------ SOURCE MATERIAL

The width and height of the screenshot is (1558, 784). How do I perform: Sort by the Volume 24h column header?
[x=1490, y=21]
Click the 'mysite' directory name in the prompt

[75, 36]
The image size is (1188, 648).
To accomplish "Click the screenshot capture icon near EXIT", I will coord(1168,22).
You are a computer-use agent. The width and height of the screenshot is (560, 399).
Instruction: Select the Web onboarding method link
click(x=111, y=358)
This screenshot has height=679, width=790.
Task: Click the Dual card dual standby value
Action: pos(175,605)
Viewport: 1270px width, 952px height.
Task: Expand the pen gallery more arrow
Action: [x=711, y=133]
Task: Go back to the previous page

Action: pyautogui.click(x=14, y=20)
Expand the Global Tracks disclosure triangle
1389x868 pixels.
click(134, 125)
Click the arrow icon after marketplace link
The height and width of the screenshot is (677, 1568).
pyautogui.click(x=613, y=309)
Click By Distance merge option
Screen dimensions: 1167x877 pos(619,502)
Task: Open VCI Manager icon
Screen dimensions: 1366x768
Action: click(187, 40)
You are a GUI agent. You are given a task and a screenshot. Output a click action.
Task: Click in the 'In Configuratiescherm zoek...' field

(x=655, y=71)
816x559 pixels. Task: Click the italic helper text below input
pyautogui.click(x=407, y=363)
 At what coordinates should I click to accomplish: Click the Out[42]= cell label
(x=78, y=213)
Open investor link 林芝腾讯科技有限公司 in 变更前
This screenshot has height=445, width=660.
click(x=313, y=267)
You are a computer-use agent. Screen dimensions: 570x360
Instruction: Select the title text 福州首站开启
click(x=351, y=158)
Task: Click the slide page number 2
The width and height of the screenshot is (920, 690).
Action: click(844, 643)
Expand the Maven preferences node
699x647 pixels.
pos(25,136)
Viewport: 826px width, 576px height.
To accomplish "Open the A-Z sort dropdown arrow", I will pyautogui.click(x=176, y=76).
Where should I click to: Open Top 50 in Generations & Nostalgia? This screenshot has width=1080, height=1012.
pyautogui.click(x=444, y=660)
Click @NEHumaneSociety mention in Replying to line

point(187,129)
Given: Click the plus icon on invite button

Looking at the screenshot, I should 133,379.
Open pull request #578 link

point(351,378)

------------

INSTRUCTIONS TO FOLLOW:
Reproduce, without changes, the stretch of the source data from the line containing "Click By Distance merge option" through the line containing "pos(25,136)".

SOLUTION TO THIS TASK:
Click By Distance merge option
Screen dimensions: 1167x877 pos(619,502)
Task: Open VCI Manager icon
Screen dimensions: 1366x768
Action: click(187, 40)
You are a GUI agent. You are given a task and a screenshot. Output a click action.
Task: Click in the 'In Configuratiescherm zoek...' field

(x=655, y=71)
816x559 pixels. Task: Click the italic helper text below input
pyautogui.click(x=407, y=363)
 At what coordinates should I click to accomplish: Click the Out[42]= cell label
(x=78, y=213)
Open investor link 林芝腾讯科技有限公司 in 变更前
This screenshot has height=445, width=660.
click(x=313, y=267)
You are a computer-use agent. Screen dimensions: 570x360
Instruction: Select the title text 福州首站开启
click(x=351, y=158)
Task: Click the slide page number 2
The width and height of the screenshot is (920, 690).
Action: click(844, 643)
Expand the Maven preferences node
699x647 pixels.
pos(25,136)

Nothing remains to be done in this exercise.